**Document segment**
# I have to stop feeding my feral pigeons in a month



## Hato (Apr 19, 2007)

Hello! I need an advice. I am moving in the next 4 weeks or so. I have been feeding feral pigeons and various birds for the last three years in all seasons, especially during wintertime when natural resources are scarce. I provide fresh water and food every day...
Since I am moving. I am very concerned about my friends in my back yard.

I did my own research. According to many researchers, feral birds are never dependant on feeders 100% and it is better to stop feeding during summer and fall instead of winter. 
I am planning to reduce the amount of food beginning 2 weeks before the time I move so they can adjust their eating habits. I have been feeding almost 40lbs food a day. More than 300 birds come by my backyard sometimes. Please give me the best way to handle my situation. I will be moving about 40 minutes away from where I live now, if I have to, I will come by somtimes after I move.

I really appreciate good advice !

Thank you!


----------



## feralpigeon (Feb 14, 2005)

Hi Hato,

This is a tough one, but personally, I wouldn't wait until until two weeks from
today, I'd start right now. I don't know if you leave food out all day or not,
but if you do, I'd start leaving it out for a scheduled slot of time, maybe twice 
a day. Then I'd start tapering how much I actually put out. What you want
to do is send a message that they need to start hussling on their own by changing what they have come to rely on in terms of the amount put out and how long the window of opportunity to feed on it is available to them. I'd taper
and taper, and then drop the evening feed spot so it's only in the a.m., causing
them to look for dinner somewhere else. By the time you leave, you should only
be putting out a modest feed for a brief period of time in the a.m. so they have
the day to forage for to meet their needs.

**Data section**

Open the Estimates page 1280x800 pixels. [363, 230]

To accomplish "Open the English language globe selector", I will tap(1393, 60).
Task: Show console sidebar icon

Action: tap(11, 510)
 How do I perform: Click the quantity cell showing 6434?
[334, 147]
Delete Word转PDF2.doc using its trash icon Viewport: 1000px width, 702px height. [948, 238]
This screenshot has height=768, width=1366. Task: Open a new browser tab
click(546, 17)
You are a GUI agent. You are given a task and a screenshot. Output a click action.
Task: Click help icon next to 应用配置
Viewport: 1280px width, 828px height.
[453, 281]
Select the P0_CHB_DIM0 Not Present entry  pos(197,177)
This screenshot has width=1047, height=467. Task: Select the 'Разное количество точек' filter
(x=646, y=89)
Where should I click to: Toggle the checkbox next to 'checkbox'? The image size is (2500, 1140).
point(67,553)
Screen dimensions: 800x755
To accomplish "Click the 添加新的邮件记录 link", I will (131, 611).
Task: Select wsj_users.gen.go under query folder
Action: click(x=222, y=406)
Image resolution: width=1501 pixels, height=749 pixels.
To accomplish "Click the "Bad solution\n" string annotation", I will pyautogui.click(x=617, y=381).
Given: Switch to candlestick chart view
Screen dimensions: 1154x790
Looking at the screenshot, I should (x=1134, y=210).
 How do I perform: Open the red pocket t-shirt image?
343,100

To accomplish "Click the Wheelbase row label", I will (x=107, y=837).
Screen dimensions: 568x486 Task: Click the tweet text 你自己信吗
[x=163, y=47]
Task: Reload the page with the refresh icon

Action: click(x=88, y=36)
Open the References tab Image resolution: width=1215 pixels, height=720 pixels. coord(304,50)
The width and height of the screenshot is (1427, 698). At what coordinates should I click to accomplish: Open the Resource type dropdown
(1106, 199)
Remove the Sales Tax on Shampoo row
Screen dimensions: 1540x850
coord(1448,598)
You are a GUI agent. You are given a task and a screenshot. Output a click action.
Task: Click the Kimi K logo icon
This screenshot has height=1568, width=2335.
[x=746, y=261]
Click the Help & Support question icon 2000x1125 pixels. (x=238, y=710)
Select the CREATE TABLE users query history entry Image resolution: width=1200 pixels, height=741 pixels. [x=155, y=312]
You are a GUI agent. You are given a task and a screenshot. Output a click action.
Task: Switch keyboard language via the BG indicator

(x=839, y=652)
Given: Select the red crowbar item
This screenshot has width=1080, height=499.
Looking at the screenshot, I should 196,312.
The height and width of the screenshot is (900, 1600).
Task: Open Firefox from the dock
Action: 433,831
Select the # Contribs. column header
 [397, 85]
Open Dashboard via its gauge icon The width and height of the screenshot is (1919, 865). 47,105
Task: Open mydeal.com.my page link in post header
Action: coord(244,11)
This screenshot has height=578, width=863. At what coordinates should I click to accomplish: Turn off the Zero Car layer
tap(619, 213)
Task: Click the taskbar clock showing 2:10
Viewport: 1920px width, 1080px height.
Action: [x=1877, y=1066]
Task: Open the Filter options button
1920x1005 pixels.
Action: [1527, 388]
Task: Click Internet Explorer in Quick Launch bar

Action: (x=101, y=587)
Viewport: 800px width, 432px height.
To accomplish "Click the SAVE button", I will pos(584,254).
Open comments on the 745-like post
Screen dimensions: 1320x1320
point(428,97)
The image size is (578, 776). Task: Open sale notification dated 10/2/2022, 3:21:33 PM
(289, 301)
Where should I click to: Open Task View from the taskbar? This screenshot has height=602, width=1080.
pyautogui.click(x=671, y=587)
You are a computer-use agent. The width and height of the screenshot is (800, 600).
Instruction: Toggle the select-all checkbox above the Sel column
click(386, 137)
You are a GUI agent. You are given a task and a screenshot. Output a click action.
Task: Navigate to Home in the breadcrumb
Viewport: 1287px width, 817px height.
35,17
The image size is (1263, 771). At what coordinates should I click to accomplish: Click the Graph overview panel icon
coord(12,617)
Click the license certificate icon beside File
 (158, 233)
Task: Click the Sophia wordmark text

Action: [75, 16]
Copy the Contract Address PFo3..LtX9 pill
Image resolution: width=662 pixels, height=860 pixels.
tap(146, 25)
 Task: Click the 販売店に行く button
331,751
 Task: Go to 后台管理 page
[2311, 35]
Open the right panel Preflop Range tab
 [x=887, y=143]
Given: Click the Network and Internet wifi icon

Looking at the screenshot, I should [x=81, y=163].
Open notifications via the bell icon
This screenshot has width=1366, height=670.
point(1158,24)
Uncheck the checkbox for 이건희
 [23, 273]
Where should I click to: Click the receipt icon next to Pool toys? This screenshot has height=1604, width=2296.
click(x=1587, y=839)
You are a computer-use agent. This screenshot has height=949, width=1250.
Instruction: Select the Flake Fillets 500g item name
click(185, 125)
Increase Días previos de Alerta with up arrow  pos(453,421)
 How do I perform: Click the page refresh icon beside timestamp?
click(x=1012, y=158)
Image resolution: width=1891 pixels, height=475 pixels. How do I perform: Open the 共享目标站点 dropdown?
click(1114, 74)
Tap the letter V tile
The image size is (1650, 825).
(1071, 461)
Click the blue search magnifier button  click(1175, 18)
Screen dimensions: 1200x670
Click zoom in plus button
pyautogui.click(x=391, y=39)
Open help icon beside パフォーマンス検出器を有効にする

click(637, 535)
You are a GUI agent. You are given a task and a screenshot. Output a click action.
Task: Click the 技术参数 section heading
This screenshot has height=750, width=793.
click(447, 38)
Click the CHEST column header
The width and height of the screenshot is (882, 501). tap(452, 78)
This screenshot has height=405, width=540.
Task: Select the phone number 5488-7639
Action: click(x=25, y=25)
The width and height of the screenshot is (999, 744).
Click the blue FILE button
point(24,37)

**Task list**
1: Please extract, word for word, the rows that start with the line containing "Click the CHEST column header" and end with the last row.
2: Continue the pigeon-feeding thread from the point where it stops.
The rows are unrelated to the pigeon-feeding thread.

**Exercise responses**
1:
Click the CHEST column header
The width and height of the screenshot is (882, 501). tap(452, 78)
This screenshot has height=405, width=540.
Task: Select the phone number 5488-7639
Action: click(x=25, y=25)
The width and height of the screenshot is (999, 744).
Click the blue FILE button
point(24,37)

2:
You can always go back and visit, but I don't know how you'll put out food
if someone is in your house. Good luck on your move and w/your birds.

fp


----------



## Hato (Apr 19, 2007)

Thank you so much for your advice, FP!
Well, I am not selling my place due to a really bad housing market. I am renting out my current residence and really trying to find someone who loves wildlife and is a conservationist. I am really hoping that I can continue to provide some food especially during the winter. Wish me luck!


----------



## Charis (Feb 11, 2007)

Well then, just make feeding the wildlife part of the rental agreement. 

You might be hard pressed to find someone as dedicated as yourself but they are out there. Just ask all of us!


----------



## feralpigeon (Feb 14, 2005)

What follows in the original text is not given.